In 1946, Penland was assigned to recruiting duty in, of all places, Opelika, Alabama. His time here would be very productive.
Raymond D. Penland married Opelika native Sara H. May in Troup County, Georgia, on March 1, 1947.
Over the next few years, Ray and Steve would come along, respectively.
Also, while in Opelika, Penland would go on to earn his GED.
In 1949, SFC Penland returned to 10th Infantry where he reassumed his role as Platoon Sergeant.
He departed Ft. Benning, Georgia, for Korea in July of 1950, just weeks after the outbreak of the Korean War.
Due to the fire of 1973, the family has little knowledge of his duties in Korea, although they do know he was assigned to Company L, 32nd Infantry Regiment, 7th Infantry Division.
According to a letter from CPT McCaffrey, his Commanding Officer, on December 16, 1950, Penland departed the Company Headquarters with the Executive Officer and a driver in order to go to the rear for ammunition.
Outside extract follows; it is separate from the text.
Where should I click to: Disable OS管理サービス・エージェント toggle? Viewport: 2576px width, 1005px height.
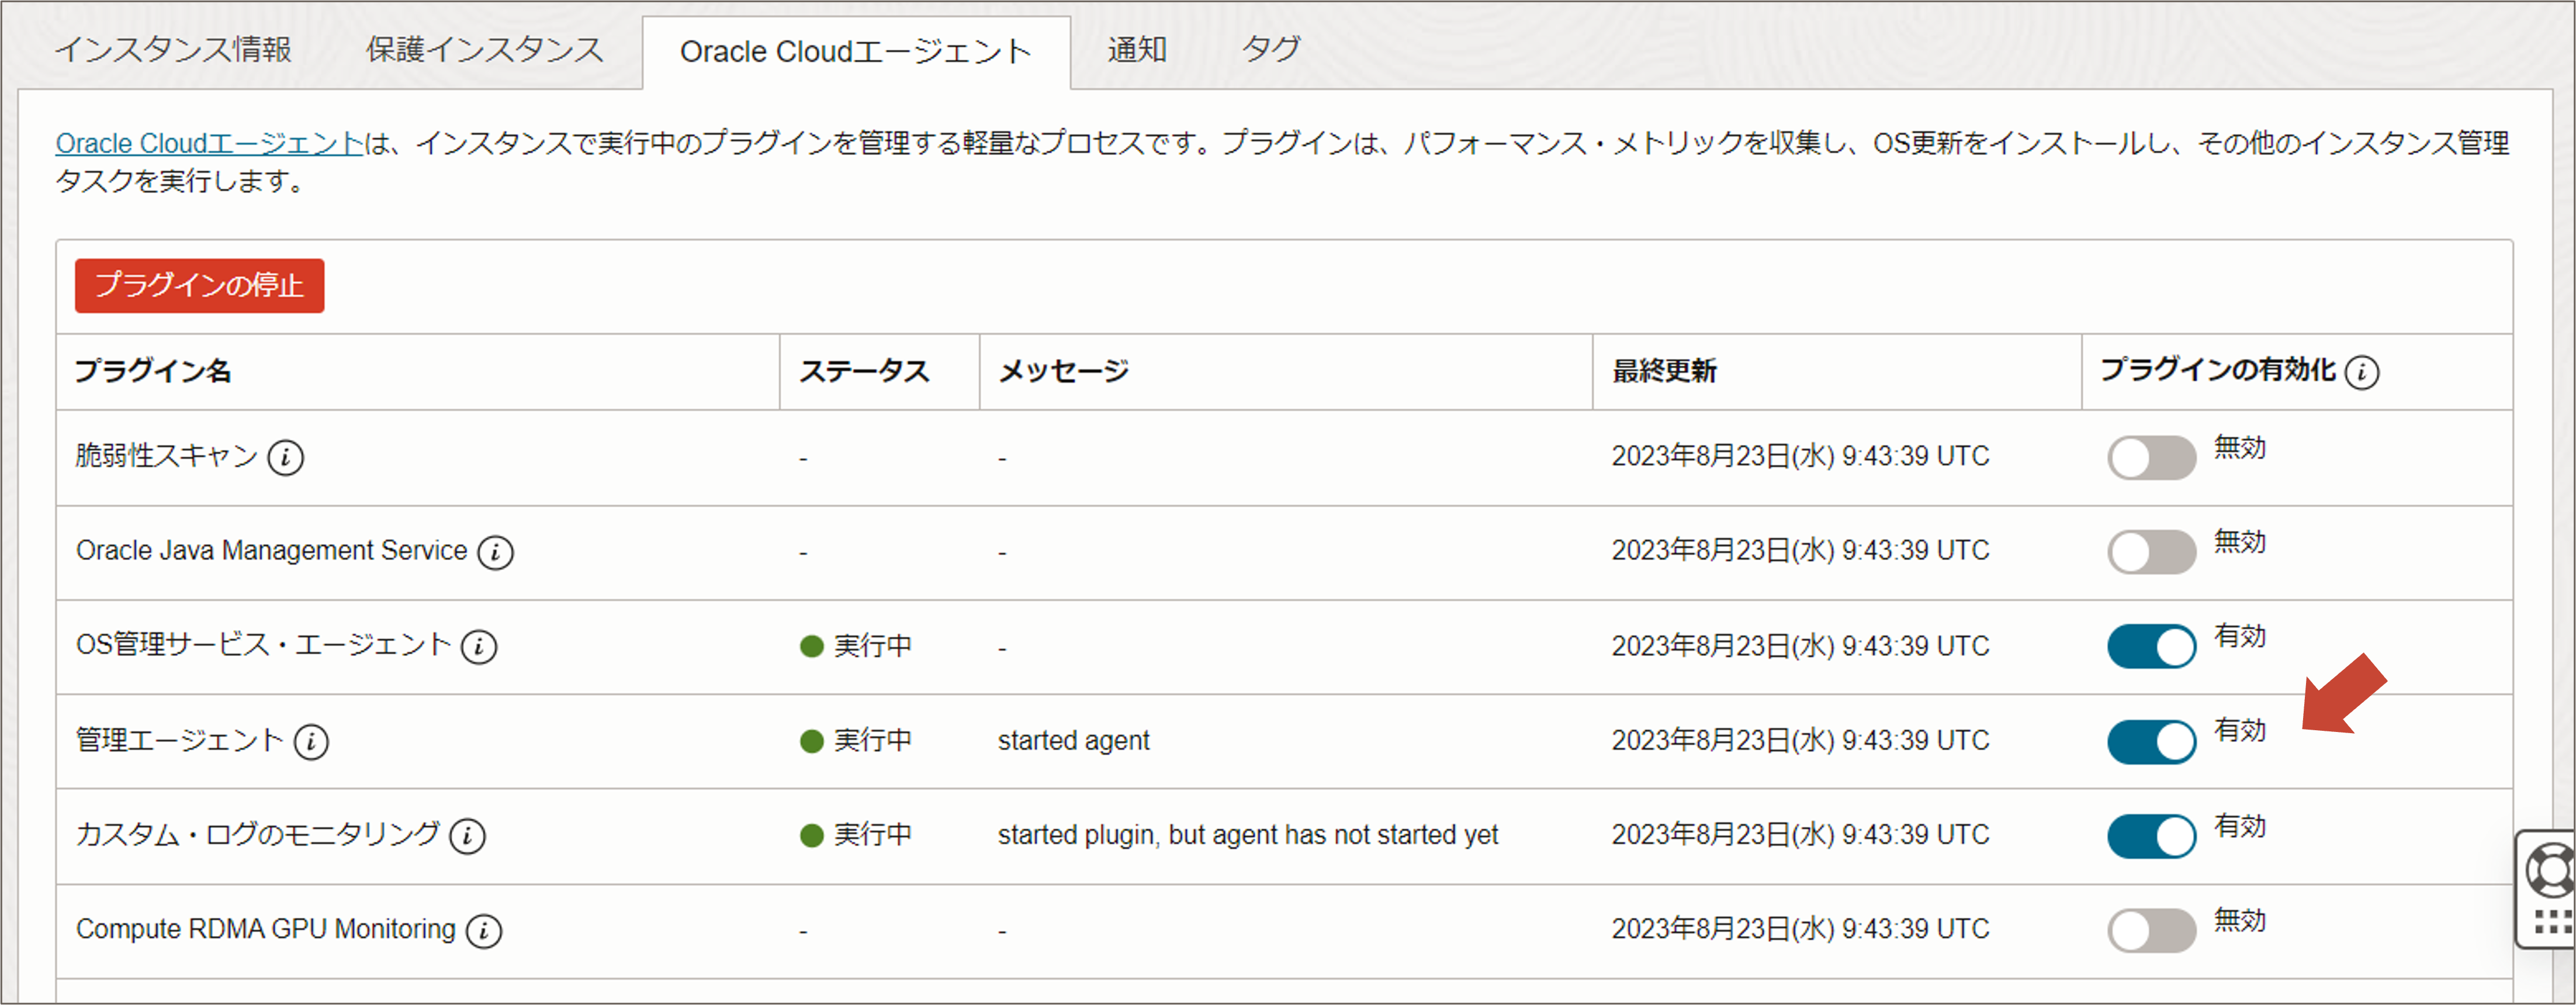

During their return, they were ambushed by a group of North Korean soldiers, and, sadly, Sergeant First Class Raymond D. Penland was killed in action by machine gun fire.
His XO and driver were wounded in the attack.
His unit was evacuated by sea just three days later.
He was just 29 years old. He would leave behind a young wife, the mother of his two sons.
For his leadership and valor, SFC Penland was awarded two Purple Hearts, the American Defense Service Medal, the World War II Victory Medal, the Combat Infantryman’s Badge, the Good Conduct Medal, the United Nations Service Medal, the National Defense Service Medal, the Korean Service Medal, the Korean Presidential Unit Citation, and the Republic of Korea War Service Medal.
The Purple Heart is a United States military decoration awarded in the name of the President to those who have been wounded or killed while serving on or after April 5, 1917 with the U.S. military.
He was most likely awarded additional medals including the Bronze Star. Unfortunately, that can’t be verified at this time due to the fire at the records center.
Records show that SFC Penland is buried in what is registered as United Nations Military Cemetery #2 in Hungnam, North Korea; however, there is no evidence of him actually being there. They were intentionally hidden so the enemy wouldn’t dig up the remains for their clothing. There are 48 other soldiers buried there with him. Furthermore, there are thousands of other U.S. servicemen still buried in North Korea.
In the early nineties, Ray, retired U.S. Navy, was stationed in Japan and went to Korea on assignment. His unit visited the U.N. base in P’anmunjom on the demilitarized zone. This is the closest any member of the Penland family has ever been to SFC Penland’s grave.
His name is inscribed on the Courts of the Missing at the National Memorial Cemetery of the Pacific. This Honolulu memorial is also known as “The Punchbowl.”
I took these photos in Jan 2014.
Korea has often been referred to as “The Forgotten War” because of the lack of public attention it received both during and after the war, but I can assure you that neither the Penland family nor the families of the more than 33,000 casualties from the Korean War have ever forgotten.
“I was 9 months old and my brother was almost 3 when my mother received the telegram. There’s never a day that goes by that I don’t think about him and wish that one day he can be brought back home and given a final resting place at Arlington National Cemetery,” said Steve.
Ray sums it up well, “Each memorial day I remind my friends that there are missing servicemen and women all over the world. They are in unmarked graves in cities, jungles, deserts, and at sea. As we celebrate our nation’s greatness, let us not forget those who gave their all for their country and may never come home again.”
So enjoy the freedom that this holiday allows. Enjoy the outdoor recreation, the barbeques, and the start of summer, but I encourage you to take a moment and reflect upon those men and women whose sacrifice paved the way for you to do so, because a true reflection of this sacred day clearly shows that freedom is not free.
This is what Memorial Day is really about.